[BEGIN Selected excerpt]

Travent, Ltd., v. Schecter, 718 So. 2d 939; 1998 Fla. App. LEXIS 12840; 23 Fla. L. Weekly D 2384 (Fl App 1998)Posted: May 20, 2013
Travent, Ltd., v. Schecter, 718 So. 2d 939; 1998 Fla. App. LEXIS 12840; 23 Fla. L. Weekly D 2384 (Fl App 1998)
Travent, Ltd., Appellant, v. Mark Schecter and Karen Schecter, his wife, Appellees.
CASE NO. 97-2491
COURT OF APPEAL OF FLORIDA, FOURTH DISTRICT
718 So. 2d 939; 1998 Fla. App. LEXIS 12840; 23 Fla. L. Weekly D 2384
October 14, 1998, Opinion Filed
SUBSEQUENT HISTORY: [**1] Released for Publication October 30, 1998.
PRIOR HISTORY: Appeal from the Circuit Court for the Seventeenth Judicial Circuit, Broward County; Robert Lance Andrews, Judge; L.T. Case No. 93-17334 09.
DISPOSITION: REVERSED AND REMANDED.
COUNSEL: Kenneth W. Moffet of Moffet & Alexander, P.A., West Palm Beach, for appellant.
Walter G. Campbell, Jr. of Krupnick, Campbell, Malone, Roselli, Buser, Slama, and Hancock, P.A., Fort Lauderdale, for appellees.
JUDGES: DELL, J., GUNTHER and WARNER, JJ. concur.
OPINION BY: DELL
[*939] DELL, J.
Travent, Ltd. appeals the order granting Mark and Karen Schecters’ Motion for Judgment in Accordance with Motion for Directed Verdict and Motion for New Trial. Travent contends that the trial court erred when it granted the Schecters’ motion for directed verdict because they signed an agreement that released their claims. Travent also contends that the trial court erred when it granted the new trial because the Schecters waived any error concerning the admission of the release and invited any error in the jury instructions. We reverse.
The Schecters filed suit alleging that Travent’s negligence in the operation of bicycle tours caused serious injuries [**2] to Mark Schecter when the front wheel of the bicycle he rode fell off. 1 In its amended answer, Travent submitted the document signed by the Schecters, providing in pertinent part,
1 The Schecters also filed suit against Travel Center of Broward, Inc. d/b/a Compass-McQuade Travel. Travel Center is not a party to this appeal.
AGREEMENT: I have read and do understand Cycling Safely stated on the other [*940] side, and agree to follow [the safety precautions stated therein]. In consideration of being permitted to participate in a tour operated by TRAVENT International and TRAVENT Ltd., I do for myself, my heirs, legal representatives and assigns hereby release, waive and discharge TRAVENT International and TRAVENT Ltd., its agents and employees from all liability to myself, my heirs, legal representatives and assigns for any and all loss or damage on account of injury to my person or property, whether caused by negligence or otherwise, while participating in the tour. Furthermore, I assume full responsibility for [**3] the risk of bodily injury, death or property damages while participating in said tour.

[END Selected excerpt]

**Required tasks:**
a – In the Travent v. Schecter opinion, what happened to the bicycle Mark Schecter rode?
b – Go on with the Travent v. Schecter appeals opinion, starting after its last sentence.

[BEGIN Provided material]

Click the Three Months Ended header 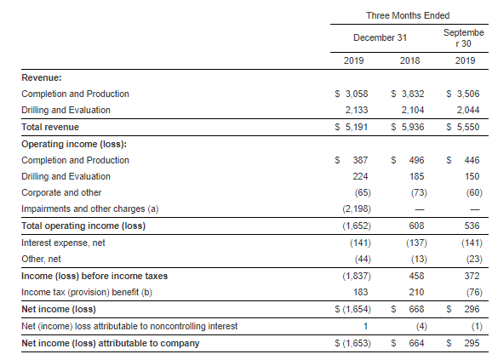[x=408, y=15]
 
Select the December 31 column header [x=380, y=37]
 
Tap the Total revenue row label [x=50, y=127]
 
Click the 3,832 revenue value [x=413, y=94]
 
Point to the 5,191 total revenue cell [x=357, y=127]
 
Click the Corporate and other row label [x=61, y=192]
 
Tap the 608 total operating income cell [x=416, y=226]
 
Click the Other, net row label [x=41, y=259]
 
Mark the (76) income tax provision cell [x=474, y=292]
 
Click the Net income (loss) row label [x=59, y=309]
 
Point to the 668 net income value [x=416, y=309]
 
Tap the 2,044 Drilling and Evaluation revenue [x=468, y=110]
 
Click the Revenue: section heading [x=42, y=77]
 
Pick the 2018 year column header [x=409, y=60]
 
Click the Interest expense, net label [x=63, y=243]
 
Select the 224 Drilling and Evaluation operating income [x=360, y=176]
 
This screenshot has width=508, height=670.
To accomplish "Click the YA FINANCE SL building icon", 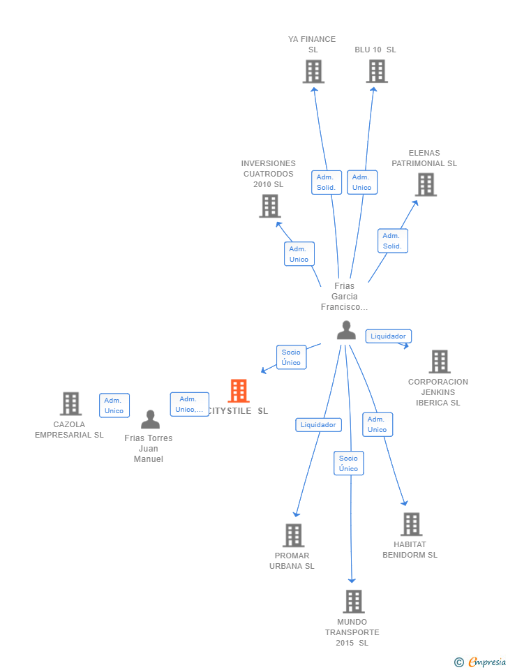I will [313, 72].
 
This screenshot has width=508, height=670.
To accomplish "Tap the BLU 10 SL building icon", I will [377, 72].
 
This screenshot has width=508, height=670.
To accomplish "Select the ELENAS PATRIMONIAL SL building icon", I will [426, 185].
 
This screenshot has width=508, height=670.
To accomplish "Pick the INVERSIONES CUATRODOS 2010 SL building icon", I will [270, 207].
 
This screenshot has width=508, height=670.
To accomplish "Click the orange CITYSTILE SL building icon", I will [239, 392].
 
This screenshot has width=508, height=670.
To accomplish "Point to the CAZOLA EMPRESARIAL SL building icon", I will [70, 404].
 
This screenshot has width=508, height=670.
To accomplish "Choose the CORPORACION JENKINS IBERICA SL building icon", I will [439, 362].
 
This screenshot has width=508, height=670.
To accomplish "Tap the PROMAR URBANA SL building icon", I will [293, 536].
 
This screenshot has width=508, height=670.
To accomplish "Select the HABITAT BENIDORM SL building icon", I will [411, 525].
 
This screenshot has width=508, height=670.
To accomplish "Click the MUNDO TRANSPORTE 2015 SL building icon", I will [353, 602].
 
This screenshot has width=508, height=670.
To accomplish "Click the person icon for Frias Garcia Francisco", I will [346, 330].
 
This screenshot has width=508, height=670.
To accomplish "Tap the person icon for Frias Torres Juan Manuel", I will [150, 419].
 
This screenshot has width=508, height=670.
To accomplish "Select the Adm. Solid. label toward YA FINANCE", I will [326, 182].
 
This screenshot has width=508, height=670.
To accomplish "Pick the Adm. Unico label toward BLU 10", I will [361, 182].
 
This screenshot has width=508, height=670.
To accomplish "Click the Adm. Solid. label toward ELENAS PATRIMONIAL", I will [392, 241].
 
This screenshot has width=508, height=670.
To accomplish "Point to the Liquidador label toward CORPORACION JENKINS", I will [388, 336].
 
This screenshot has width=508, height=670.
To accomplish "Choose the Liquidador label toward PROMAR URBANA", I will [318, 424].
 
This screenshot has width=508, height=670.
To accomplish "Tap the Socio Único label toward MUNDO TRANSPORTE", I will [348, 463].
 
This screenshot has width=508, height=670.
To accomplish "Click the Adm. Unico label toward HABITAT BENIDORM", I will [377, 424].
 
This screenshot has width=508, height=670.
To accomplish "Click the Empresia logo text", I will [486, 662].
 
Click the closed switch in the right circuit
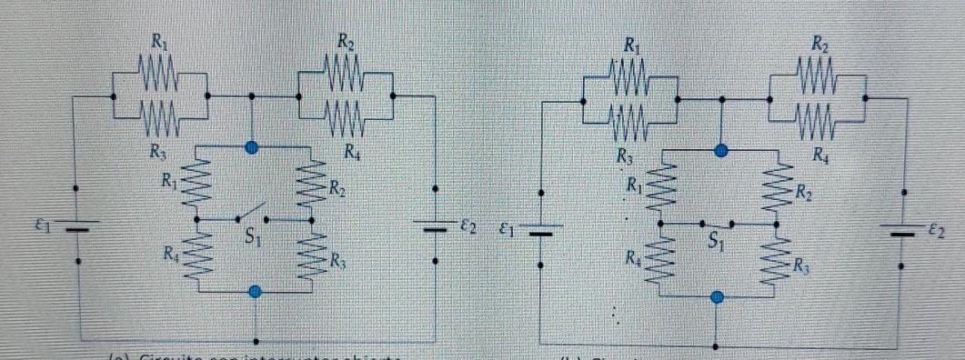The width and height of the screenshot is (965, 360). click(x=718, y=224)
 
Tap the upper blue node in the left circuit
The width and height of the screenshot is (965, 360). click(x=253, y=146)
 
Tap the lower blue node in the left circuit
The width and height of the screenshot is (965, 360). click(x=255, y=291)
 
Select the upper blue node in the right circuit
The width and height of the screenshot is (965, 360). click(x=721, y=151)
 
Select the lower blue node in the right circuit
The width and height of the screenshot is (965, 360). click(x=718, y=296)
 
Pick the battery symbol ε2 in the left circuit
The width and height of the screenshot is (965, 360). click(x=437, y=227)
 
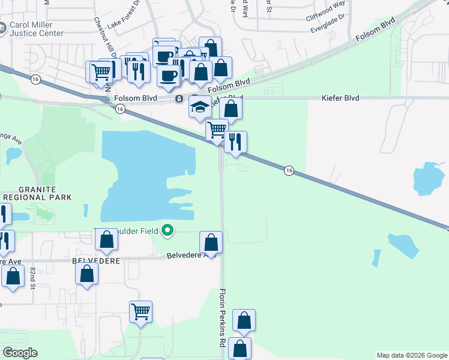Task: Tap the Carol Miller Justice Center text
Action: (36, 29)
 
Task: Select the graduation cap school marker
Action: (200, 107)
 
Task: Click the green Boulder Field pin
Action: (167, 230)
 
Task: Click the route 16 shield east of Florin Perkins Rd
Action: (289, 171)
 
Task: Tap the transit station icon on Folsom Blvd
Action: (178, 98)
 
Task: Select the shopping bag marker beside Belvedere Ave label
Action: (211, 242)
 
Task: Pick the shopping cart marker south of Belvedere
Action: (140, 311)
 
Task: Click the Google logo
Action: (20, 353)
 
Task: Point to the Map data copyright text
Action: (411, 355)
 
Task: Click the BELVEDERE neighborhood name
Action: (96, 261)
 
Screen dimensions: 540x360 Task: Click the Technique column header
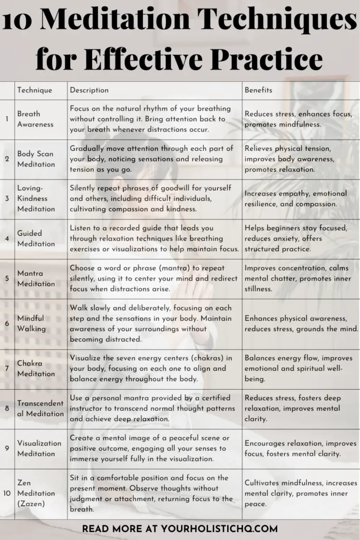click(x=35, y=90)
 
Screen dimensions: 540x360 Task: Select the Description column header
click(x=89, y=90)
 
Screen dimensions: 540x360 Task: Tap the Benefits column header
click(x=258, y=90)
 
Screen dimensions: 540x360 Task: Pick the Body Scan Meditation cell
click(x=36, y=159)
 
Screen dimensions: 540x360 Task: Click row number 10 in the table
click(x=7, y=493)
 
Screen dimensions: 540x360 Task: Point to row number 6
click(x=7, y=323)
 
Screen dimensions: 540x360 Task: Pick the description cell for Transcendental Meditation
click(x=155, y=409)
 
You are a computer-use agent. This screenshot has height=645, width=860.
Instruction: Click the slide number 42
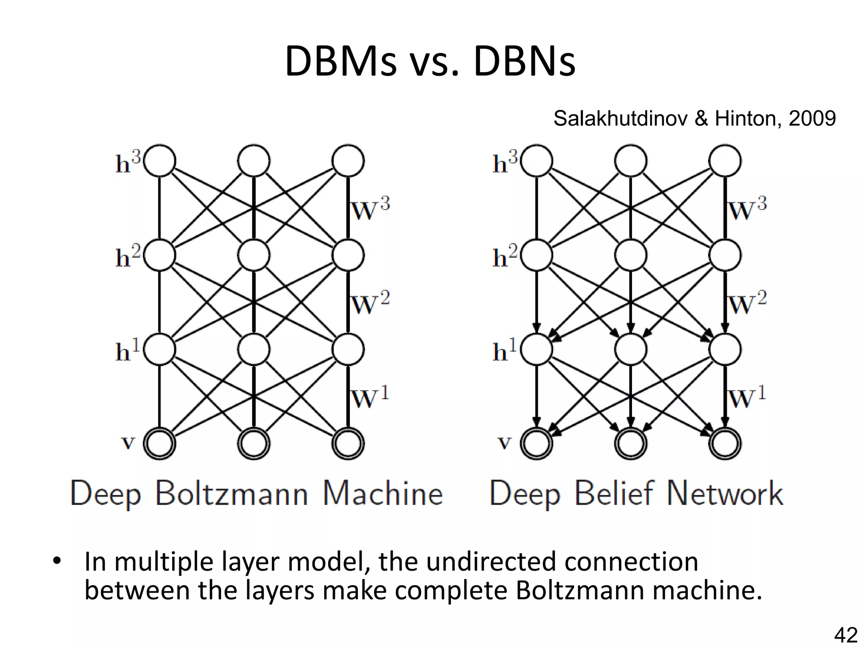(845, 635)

[END Provided material]
[BEGIN Provided material]

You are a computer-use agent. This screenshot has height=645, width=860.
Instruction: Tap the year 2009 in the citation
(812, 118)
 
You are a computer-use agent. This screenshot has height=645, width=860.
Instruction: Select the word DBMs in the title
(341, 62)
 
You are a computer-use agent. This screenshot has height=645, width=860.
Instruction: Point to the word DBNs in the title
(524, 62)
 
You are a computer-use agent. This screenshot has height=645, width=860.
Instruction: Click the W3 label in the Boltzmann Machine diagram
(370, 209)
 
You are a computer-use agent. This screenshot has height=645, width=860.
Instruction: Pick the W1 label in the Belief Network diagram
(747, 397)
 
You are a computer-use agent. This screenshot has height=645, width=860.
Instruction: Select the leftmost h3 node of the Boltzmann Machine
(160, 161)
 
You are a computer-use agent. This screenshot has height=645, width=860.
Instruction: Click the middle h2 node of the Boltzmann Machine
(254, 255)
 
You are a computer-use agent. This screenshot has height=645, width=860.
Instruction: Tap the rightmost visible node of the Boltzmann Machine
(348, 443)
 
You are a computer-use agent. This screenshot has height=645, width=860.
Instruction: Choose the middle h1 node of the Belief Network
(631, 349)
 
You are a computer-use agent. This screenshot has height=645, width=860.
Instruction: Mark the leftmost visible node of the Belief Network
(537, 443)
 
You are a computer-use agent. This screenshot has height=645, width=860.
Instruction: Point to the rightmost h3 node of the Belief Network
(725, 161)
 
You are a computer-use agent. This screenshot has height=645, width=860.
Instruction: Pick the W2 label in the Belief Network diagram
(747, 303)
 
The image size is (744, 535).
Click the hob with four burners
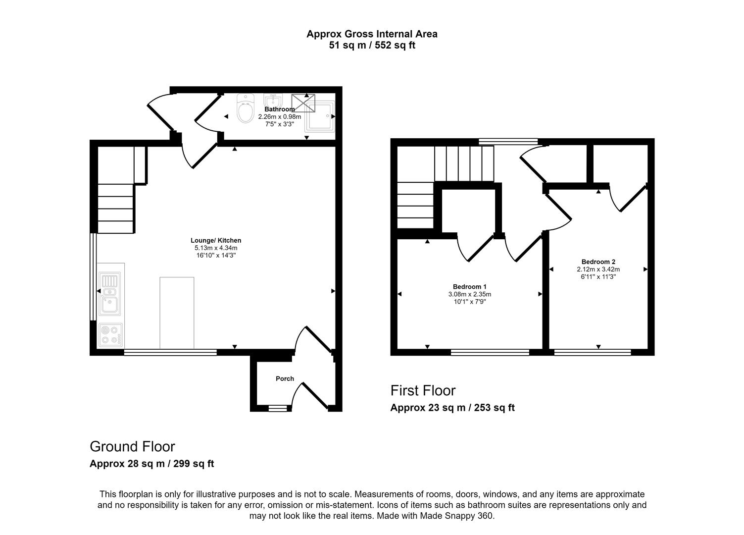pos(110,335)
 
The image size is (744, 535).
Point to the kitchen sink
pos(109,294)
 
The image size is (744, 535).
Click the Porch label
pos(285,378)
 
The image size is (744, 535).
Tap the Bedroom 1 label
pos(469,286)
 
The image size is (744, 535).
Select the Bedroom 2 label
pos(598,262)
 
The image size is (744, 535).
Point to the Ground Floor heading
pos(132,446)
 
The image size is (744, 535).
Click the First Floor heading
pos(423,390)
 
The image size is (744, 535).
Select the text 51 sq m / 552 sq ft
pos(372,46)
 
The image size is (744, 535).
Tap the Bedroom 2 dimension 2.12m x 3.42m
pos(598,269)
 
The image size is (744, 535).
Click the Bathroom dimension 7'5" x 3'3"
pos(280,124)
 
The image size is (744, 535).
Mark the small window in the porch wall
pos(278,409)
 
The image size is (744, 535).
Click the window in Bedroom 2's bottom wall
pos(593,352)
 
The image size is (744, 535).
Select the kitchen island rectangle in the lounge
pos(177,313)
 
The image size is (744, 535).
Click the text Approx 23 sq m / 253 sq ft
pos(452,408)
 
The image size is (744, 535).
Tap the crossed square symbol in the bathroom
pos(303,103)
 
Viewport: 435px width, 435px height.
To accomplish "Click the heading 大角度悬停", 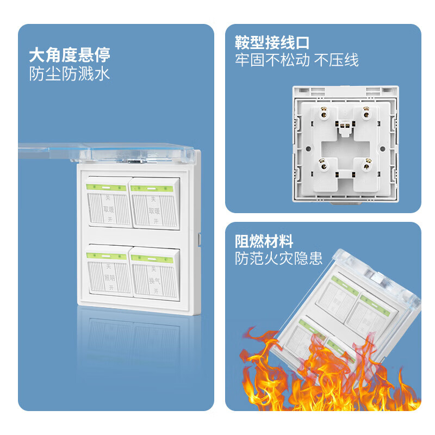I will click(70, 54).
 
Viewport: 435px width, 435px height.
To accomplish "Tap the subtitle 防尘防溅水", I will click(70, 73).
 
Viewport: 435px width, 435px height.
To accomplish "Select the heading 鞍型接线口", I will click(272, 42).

[END Provided material]

**Answers to the exercises:**
a – Its front wheel fell off.

b –
Both parties moved for directed verdicts based on the release. The court denied the motions.
The jury found that the agreement signed by the Schecters released Travent from “any acts of negligence,” and that there was no negligence on Travent’s part legally causing damage to the Schecters. Thereafter, the Schecters filed a Motion for Judgment in Accordance with the Motion for Directed Verdict and a Motion for Mistrial, or in the alternative, a Motion for a New Trial. After a hearing, Judge Robert L. Andrews, successor to Judge Levon Ward, concluded,
The Release was insufficient to preclude liability on the part of the Defendant [Travent] . . . . [and that] because the Release contains no specific and unambiguous language asserting that the Defendant cannot be sued for its own negligence, the Plaintiffs were entitled to a Motion for Directed Verdict on the Release as a matter of law.
(emphasis in original). The trial court granted the Schecters’ motion for directed verdict, denied the motion for mistrial, and granted their motion for a new trial.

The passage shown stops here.